Middletown Attorney Stephen Gionfriddo
Paralegal and former attorney Stephen Gionfriddo was sentenced in February to 46 months in prison and three years of supervised release for several offenses related to the theft of about $900,000 from his former employer law firm and his brother.
Gionfriddo, who also served as Middletown's mayor in the 1990s, embezzled more than $500,000 from the small Rocky Hill law firm LeFoll & LeFoll, where he worked as a paralegal, and then stole nearly $400,000 from his brother to pay back the law firm, according to authorities.
It's not the first time that Gionfriddo, who went to prison in April, had run-ins with the law. He was convicted of federal wire fraud and mail fraud offenses in 2006 for embezzling more than $633,000 from clients while acting as their attorney.
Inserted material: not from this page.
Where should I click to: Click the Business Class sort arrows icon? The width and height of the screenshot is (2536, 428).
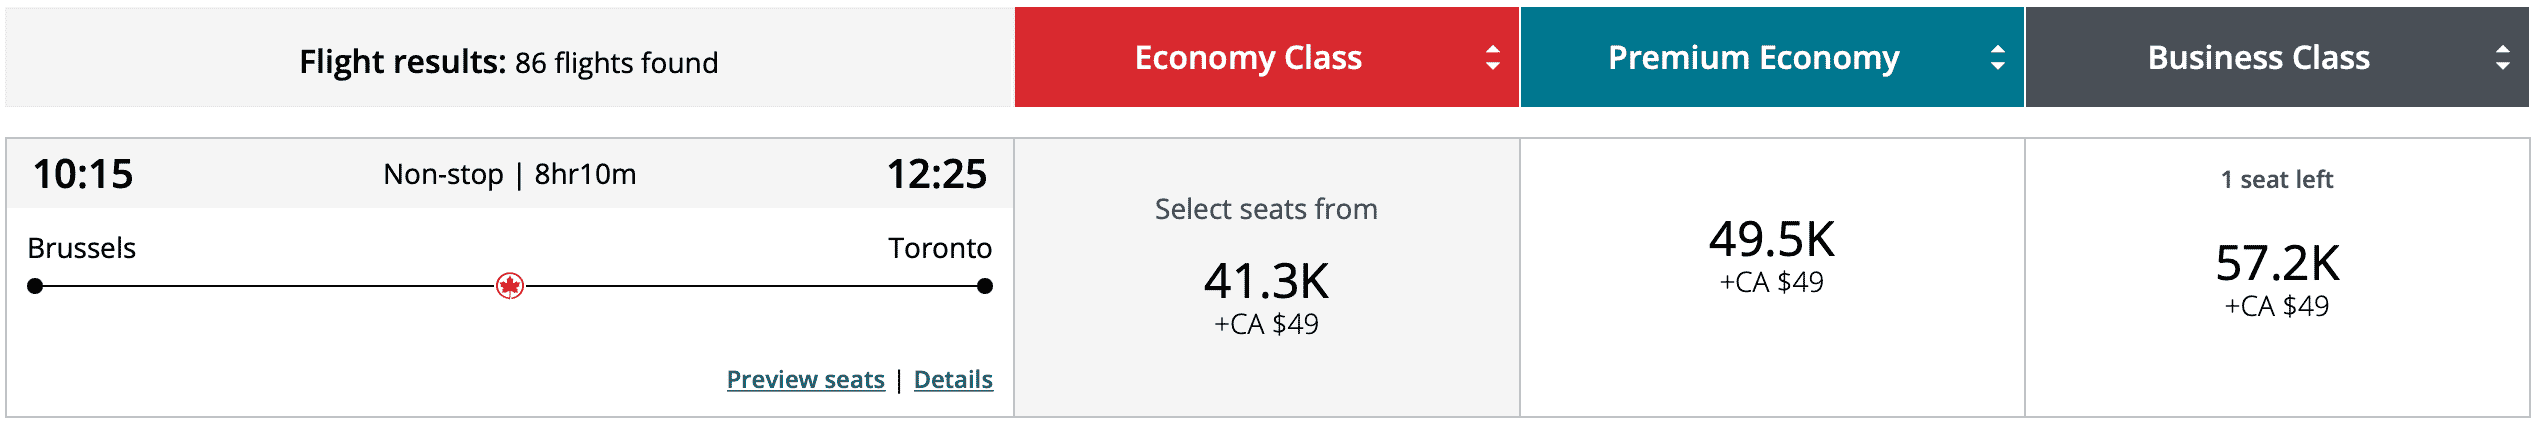[x=2502, y=58]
He spent 18 months in prison for that offense.
Bristol Attorney Jodi Zils Gagne
Disbarred for 12 years from practicing law in Connecticut, former Bristol attorney Jodi Zils Gagne was sentenced to 46 months in prison in April for stealing more than $169,000 from clients while she served as a court-appointed conservator.
The 43-year-old Zils Gagne, who reported to prison in July, was among probate court-appointed conservators tasked with overseeing financial or personal affairs of incapacitated adults. But, according to authorities, Zils Gagne used that position for her own personal gain.
Prosecutors said Zils Gagne, an attorney for 16 years, defrauded several people under the court's protection, including a client over 90 years old and another who had multiple sclerosis. They said she misappropriated clients' money and overbilled them too.